European Field By-Laws and Procedures (revised May 2016)

I. Graduate Program In European History

A: Program Requirements

UCLA offers both M.A. and Ph.D. degrees in European history, although there is no distinct M.A. program; students are admitted only for the Ph.D. degree. The Masters Degree is designed to satisfy requirements of the Department’s doctoral program and is usually completed within two years. It consists of nine courses, six of which must be graduate courses. The other three can be chosen from among the Department’s upper-division undergraduate offerings. For the M.A. degree, students must demonstrate proficiency in one approved European language; for the Ph.D., a second language must be completed. We expect students to finish the Ph.D. in six years of full-time study. They are required to do so in no more than seven years.

Foreign Language Requirements

The Field requires proficiency in two foreign languages.
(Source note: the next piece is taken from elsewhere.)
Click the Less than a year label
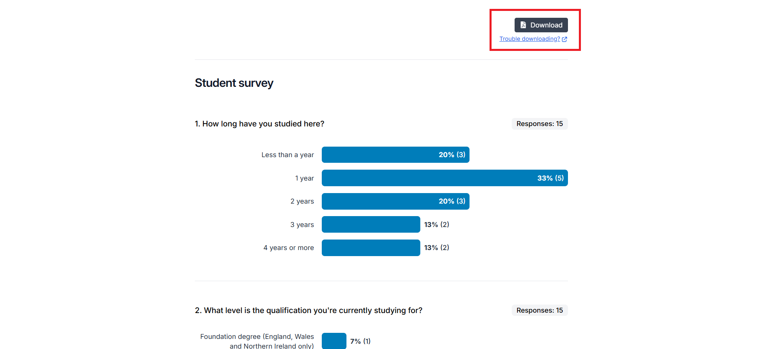This screenshot has width=762, height=349. pyautogui.click(x=287, y=155)
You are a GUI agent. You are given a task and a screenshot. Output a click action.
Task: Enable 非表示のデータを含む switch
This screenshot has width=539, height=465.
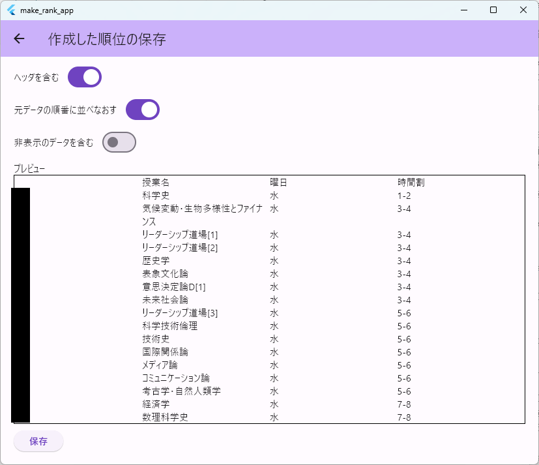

For those working on Europe, French and German are normally required, although either can be replaced by another language necessary for research. For those working on Russian or Eastern European history, Russiarn plus German or French are the requirements, although any of these can be replaced by another language necessary for research.

Any substitutions must be approved by your adviser, the Field Coordinator and the Vice Chair for Graduate Studies. In all cases, proficiency in foreign languages is to be determined by an exam administered by the Field. Exceptions to this rule must be approved by your adviser, the Field Coordinator, and the Vice Chair for Graduate Studies. The exam will be administered by a faculty member and proctored by the History Graduate Office. The student will have 90 minutes for the exam and they are allowed to bring their own dictionary.

Course Requirements

As a candidate for the Ph.D., you must meet (a) the special requirements for admission to the doctoral program listed above; and (b) the general requirements laid down by the Graduate Division. An excellent command of English, spoken and written, the ability to read at least two foreign languages, and an acquaintance with general history are expected of all candidates. You are required to complete ONE continuing two-quarter seminar. These seminars must include completion of substantial research papers based at least in part on primary sources.

All students must write a dissertation prospectus (which could be written for credit as a history 596 or 597) expected to contain: (a) a full statement of the dissertation topic; (b) a historiographical discussion of the literature bearing on the topic; (c) a statement of the methodology to be employed; and (d) a survey of the sources sufficient to demonstrate the viability of the topic. The prospectus must be approved by the dissertation adviser prior to the Oral Qualifying Examination (aka ‘Orals’). After approval, copies will be given to each member of the examining committee.

Students of European History must complete History 204, the Department-wide introductory methodology course for entering students during their first year. Faculty serving on doctoral committees may require such courses as they deem necessary for preparation for qualifying examinations. Courses taken to fulfill M.A. degree requirements may also be used to satisfy Ph.D. requirements.

Written & Oral Qualifying Examinations

Before admission to candidacy, students must pass written and oral qualifying examinations.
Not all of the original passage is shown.